Riis smiled. That smile quickly faded. “Well, von Helrung, you had better break out your box of red pins. Your beast has been quite busy. There have been three, perhaps four, more,” he informed the monstrumologists. He pointed out the spots on the map, whereupon von Helrung stabbed it with his symbolically colored pins. “I say ‘perhaps’ because one is a disappearance, from the Bohemian quarter. No body has turned up, but the circumstances seemed to fit the disturbing criteria you described. Witnesses report a terrible smell, glimpses of a wraithlike figure with enormous glowing eyes, and, in one remarkable report from a none-too-reliable source, the appearance of a large gray wolf upon a nearby rooftop.”
“A wolf?” echoed Torrance.
“It is a shape-changer,” von Helrung said. “Fully supported by the literature.”
“Yes, catalogued under fiction,” Warthrop responded contemptuously.
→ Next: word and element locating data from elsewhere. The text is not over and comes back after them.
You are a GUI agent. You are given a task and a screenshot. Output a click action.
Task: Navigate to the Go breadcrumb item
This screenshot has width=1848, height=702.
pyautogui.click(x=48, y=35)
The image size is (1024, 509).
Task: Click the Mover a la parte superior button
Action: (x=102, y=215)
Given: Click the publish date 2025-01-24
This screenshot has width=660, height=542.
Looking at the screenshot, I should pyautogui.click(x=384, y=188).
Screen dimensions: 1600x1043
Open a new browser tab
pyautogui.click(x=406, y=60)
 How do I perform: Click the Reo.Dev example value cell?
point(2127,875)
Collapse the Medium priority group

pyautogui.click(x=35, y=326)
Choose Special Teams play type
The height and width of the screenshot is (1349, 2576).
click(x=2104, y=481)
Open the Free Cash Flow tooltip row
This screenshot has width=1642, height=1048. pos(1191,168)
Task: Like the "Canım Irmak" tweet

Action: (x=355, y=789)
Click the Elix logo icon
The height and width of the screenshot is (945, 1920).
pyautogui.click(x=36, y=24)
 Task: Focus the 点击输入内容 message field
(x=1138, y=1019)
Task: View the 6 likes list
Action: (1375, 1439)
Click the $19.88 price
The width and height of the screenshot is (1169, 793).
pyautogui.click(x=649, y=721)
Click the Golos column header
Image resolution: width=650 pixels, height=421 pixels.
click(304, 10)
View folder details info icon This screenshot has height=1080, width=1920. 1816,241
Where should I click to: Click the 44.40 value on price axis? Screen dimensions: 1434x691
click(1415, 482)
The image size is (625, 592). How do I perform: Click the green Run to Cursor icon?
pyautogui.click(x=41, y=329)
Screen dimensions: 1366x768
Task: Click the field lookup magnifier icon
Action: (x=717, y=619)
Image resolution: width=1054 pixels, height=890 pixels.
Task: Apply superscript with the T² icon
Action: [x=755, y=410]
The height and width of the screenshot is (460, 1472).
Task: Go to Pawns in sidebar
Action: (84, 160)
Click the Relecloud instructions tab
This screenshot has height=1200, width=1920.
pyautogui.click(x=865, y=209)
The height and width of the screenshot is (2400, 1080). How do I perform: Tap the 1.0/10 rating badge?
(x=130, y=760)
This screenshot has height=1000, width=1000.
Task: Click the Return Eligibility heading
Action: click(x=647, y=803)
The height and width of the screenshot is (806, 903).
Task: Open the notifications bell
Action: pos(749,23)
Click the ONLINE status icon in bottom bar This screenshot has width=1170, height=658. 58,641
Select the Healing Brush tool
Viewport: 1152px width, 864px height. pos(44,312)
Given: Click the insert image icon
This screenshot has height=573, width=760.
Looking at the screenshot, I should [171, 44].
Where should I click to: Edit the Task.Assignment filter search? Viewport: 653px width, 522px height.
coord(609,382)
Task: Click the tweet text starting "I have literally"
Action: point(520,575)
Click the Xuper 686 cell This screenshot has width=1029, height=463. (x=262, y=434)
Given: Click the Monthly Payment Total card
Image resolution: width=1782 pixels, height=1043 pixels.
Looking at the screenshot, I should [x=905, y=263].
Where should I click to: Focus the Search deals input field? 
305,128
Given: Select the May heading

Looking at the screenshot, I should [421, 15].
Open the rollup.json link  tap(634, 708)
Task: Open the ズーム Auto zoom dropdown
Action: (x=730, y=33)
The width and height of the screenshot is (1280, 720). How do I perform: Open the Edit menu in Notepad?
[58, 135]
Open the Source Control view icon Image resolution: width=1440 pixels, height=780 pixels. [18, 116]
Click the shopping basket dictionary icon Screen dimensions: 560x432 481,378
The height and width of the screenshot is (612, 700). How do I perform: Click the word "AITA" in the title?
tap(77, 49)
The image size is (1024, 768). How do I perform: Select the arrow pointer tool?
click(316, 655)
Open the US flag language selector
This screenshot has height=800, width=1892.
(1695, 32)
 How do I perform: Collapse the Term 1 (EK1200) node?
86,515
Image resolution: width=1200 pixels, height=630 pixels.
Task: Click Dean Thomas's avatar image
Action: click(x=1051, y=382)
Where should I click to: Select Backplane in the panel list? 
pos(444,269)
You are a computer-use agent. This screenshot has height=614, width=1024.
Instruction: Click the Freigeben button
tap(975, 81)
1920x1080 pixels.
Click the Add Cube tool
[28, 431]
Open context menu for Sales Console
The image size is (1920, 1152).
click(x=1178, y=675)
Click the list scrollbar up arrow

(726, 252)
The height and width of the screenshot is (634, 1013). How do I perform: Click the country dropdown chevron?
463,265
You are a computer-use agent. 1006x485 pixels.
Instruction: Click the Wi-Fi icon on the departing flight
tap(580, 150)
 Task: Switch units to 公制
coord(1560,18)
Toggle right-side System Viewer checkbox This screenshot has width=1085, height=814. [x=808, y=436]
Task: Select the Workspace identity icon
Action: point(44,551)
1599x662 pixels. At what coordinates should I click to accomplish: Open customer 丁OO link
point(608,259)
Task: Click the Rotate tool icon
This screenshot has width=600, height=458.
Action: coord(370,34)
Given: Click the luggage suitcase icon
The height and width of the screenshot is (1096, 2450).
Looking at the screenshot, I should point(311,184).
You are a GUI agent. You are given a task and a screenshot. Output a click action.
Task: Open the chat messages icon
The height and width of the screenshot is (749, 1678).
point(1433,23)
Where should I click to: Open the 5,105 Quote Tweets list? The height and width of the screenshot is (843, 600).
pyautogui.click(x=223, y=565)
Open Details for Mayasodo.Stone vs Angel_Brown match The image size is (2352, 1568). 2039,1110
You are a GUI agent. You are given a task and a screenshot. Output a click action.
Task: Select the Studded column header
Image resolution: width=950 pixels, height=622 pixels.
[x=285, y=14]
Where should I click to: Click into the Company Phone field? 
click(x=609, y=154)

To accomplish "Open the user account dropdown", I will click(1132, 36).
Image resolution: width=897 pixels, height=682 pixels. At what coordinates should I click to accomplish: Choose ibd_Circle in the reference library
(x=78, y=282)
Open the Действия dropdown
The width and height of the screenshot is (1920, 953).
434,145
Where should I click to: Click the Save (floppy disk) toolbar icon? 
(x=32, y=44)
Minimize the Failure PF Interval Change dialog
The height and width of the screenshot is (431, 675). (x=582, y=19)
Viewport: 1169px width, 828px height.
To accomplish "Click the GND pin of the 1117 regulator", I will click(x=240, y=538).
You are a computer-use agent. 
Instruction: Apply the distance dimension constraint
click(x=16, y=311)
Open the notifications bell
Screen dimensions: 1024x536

Riis shrugged. “The others are clearly the work of our man—or whatever it is. Remains—and I do mean remains—were discovered high above the street. Two upon tenement roofs, the third impaled upon a stovepipe above a restaurant there”—he nodded toward the pin—“in Chinatown. That one is particularly striking, I thought, if for no other reason but the sheer force it would take to drive such an object through a human body.”
I glanced at the doctor. Was he thinking the same thing as I? Did he see in his mind’s eye, as I did, the jagged trunk of a shattered tree rising from Pierre Larose’s desecrated corpse?
“All were missing their eyes and the skin on their faces,” Riis continued. “It had been stripped from the underlying musculature with surgical precision. All were found nude.” He swallowed, for the first time a bit overcome. He pulled a handkerchief from his pocket and dabbed his brow.